Sotto il primo profilo, la difesa regionale osserva come l’art. 118, primo comma, Cost. consenta allo Stato di attribuire a se stesso funzioni che richiedono l’esercizio unitario sull’intero territorio nazionale, essendo peraltro implicito in detto parametro che in tal caso lo Stato debba anche assumere i relativi oneri.
Quanto alla prospettata violazione del principio di uguaglianza, la stessa difesa evidenzia come, a fronte dell’esercizio di competenze assunte dallo Stato per esigenze di unitarietà, la discriminazione dei contribuenti su base territoriale sarebbe priva di giustificazione, risultando doppiamente iniqua nei confronti di quanti siano stati direttamente colpiti dall’evento calamitoso.
Infine, il comma 5-quater, introdotto dall’impugnato art. 2, comma 2-quater, del d.l. n. 225 del 2010, sarebbe irragionevole anche in quanto istituisce misure incerte nel risultato, e comunque in grado di produrre i propri effetti solo nel medio-lungo periodo, per fare fronte a costi che debbono essere coperti mediante entrate immediatamente disponibili. Già in astratto, dunque, lo strumento individuato dal legislatore statale parrebbe incongruo a realizzare il fine dichiarato.
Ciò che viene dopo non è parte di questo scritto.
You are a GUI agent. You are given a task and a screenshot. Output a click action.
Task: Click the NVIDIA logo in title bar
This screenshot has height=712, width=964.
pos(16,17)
La ricorrente rivendica, da ultimo, la propria legittimazione a denunciare norme che impongono manovre tributarie alla Regione e incidono negativamente sulle condizioni dei propri cittadini.
1.6.— La Regione Liguria evidenzia, inoltre, come la disposizione contenuta nel comma 5-quater, nella parte in cui “autorizza” il Presidente della Regione a deliberare gli aumenti di carattere fiscale, attribuisca al predetto organo un potere che non gli spetta nel quadro del riparto di competenze tra gli organi regionali. Sia il principio di legalità di cui all’art. 23 Cost., sia il riparto di competenze regionali delineato dall’art. 121, secondo comma, Cost., impongono, ai fini della introduzione dei tributi, l’intervento del Consiglio regionale; in ogni caso poi, ove pure non vi fossero i vincoli costituzionali indicati, spetterebbe all’autonomia statutaria di ciascuna Regione l’attribuzione di tale competenza (è richiamata la sentenza n. 407 del 1989).
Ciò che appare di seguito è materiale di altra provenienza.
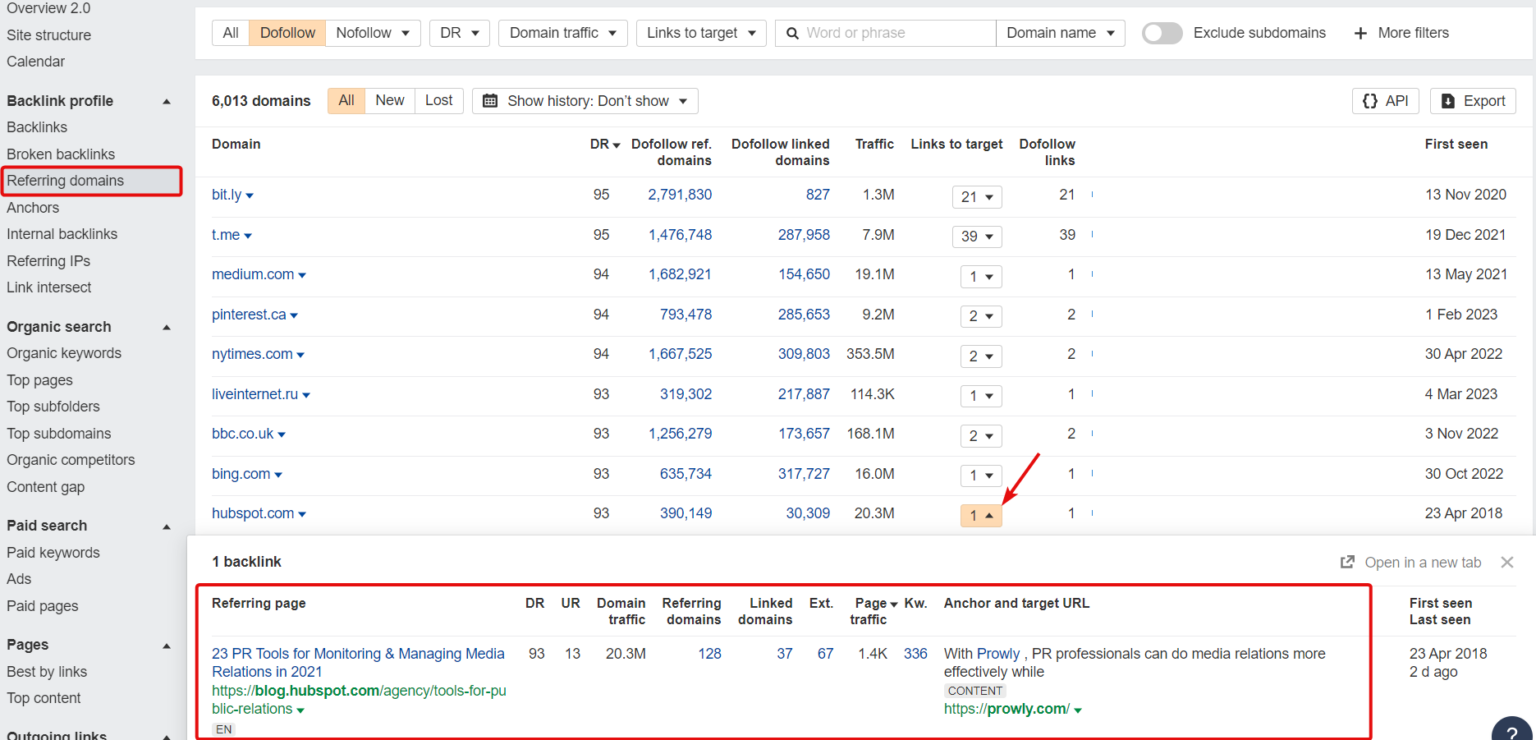Screen dimensions: 1536x740
Task: Switch to the New domains tab
Action: click(389, 100)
Pertanto, la norma statale si porrebbe in contrasto con l’art. 121, secondo comma, Cost., che assegna al Consiglio regionale l’esercizio delle potestà legislative attribuite alle Regioni, nonché con l’art. 123, primo comma, Cost. che garantisce l’autonomia statutaria.
1.7.— In via subordinata, la Regione Liguria prospetta l’illegittimità costituzionale del «comma 5-quinquies» dell’art. 5 della legge n. 225 del 1992, nella parte in cui non prevede la partecipazione delle Regioni alla valutazione della «rilevanza nazionale» dell’evento, in violazione del principio di leale collaborazione.
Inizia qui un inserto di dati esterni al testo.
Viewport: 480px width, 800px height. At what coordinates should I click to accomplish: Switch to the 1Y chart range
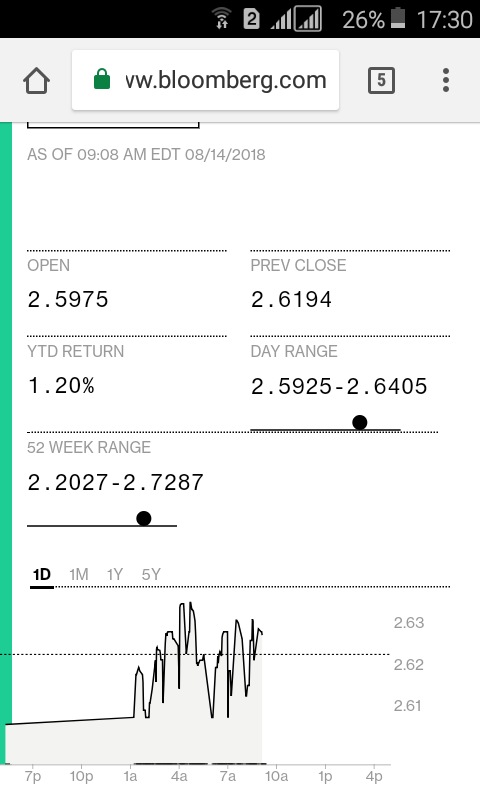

Posto, infatti, che il meccanismo delineato dai commi 5-quater e 5-quinquies consente di evitare la “maggior contribuzione fiscale” della popolazione della Regione colpita solo nel caso venga riconosciuto il rilievo nazionale dell’emergenza, esiste un evidente interesse della stessa Regione e di tutte le altre a concorrere sia all’elaborazione dei criteri per la corrispondente qualificazione degli eventi, sia all’assunzione delle decisioni al riguardo. Del resto, lo schema della chiamata in sussidiarietà, che consente allo Stato di assumere le funzioni amministrative in detta materia, imporrebbe di per sé il coinvolgimento delle Regioni nella procedura decisionale circa la rilevanza nazionale dell’evento.
Diversamente, la normativa impugnata non contiene alcun riferimento a detto coinvolgimento, risultando costituzionalmente illegittima nella parte in cui non prevede la partecipazione a tale decisione né della Conferenza Stato-Regioni, né della Regione colpita dall’evento, sulla quale incomberebbe la maggiorazione fiscale nel caso che non venga riconosciuta la rilevanza nazionale dell’evento.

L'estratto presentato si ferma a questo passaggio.